The book I'm reading right now is ... A Perfect Waiter by Alain Claude Sulzer. Staff and clientele of a glamorous Swiss hotel feel the chill hand of Nazism but the real treachery is personal. Love and betrayal between two waiters: one a model of self-containment, the other a skilled seducer.
The book I'd like to read next is ... The Sound of a Wild Snail Eating by Elisabeth Tova Bailey. Elizabeth became ill with a mystery virus while travelling in Europe; a friend bought a gift of violets and a snail in a pot. Confined to bed, she could hear the snail eating - "the sound of someone very small munching on celery". I like writing that resembles slow cooking and what could be slower than a snail?
The book that changed me is ... Death Comes for the Archbishop by Willa Cather. A French Catholic bishop and a priest attempt to establish a diocese in New Mexico among the Hopi and Navajo people. It has everything: unforgiving landscape, unfathomable cruelty and sacrificing love. Cather puts her characters in extreme situations that test them to the utmost. There is a wonderful scene where a priest and his guide take shelter in an ancient cave during a blizzard and hear, far below the earth, the mysterious movement of an unchartered river. The spare beauty of the prose never fades.

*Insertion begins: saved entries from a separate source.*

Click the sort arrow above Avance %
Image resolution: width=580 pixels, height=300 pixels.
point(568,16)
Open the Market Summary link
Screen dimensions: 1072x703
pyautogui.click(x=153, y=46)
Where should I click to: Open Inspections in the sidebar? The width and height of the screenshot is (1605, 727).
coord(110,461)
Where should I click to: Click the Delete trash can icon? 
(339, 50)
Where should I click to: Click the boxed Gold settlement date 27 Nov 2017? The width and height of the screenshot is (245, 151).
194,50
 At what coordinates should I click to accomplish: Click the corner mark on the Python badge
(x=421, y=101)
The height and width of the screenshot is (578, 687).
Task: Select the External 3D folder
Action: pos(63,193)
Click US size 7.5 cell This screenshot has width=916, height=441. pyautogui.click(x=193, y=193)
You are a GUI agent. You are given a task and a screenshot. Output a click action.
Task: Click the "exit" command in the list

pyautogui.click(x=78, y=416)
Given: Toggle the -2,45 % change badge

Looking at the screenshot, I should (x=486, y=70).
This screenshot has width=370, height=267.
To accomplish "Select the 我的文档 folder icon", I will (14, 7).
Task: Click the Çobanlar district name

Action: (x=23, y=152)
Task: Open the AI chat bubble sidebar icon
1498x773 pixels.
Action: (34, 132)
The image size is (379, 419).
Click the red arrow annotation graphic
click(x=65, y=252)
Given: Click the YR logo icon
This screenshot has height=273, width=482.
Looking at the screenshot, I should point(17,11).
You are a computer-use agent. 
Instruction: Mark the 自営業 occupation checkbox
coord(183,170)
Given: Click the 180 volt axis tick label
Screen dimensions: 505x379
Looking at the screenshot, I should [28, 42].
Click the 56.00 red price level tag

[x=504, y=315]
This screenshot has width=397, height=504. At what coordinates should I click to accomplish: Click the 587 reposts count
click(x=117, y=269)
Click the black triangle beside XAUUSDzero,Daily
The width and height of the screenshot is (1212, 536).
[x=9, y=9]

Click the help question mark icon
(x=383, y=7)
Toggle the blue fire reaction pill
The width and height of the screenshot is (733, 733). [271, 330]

The book I wish I'd never read is ... The Little Yellow Digger by Betty Gilderdale. Nothing wrong with the heroic little machine, but after hundreds of readings I failed to find the tone of voice that could lift the flat sentences. Perhaps the digger was just too helpful for my taste? Didn't Austen say, "pictures of perfection make me sick and wicked"? Closely followed by The Hobbit. Terrible dialogue and not much better description. Perhaps Peter Jackson can rescue it.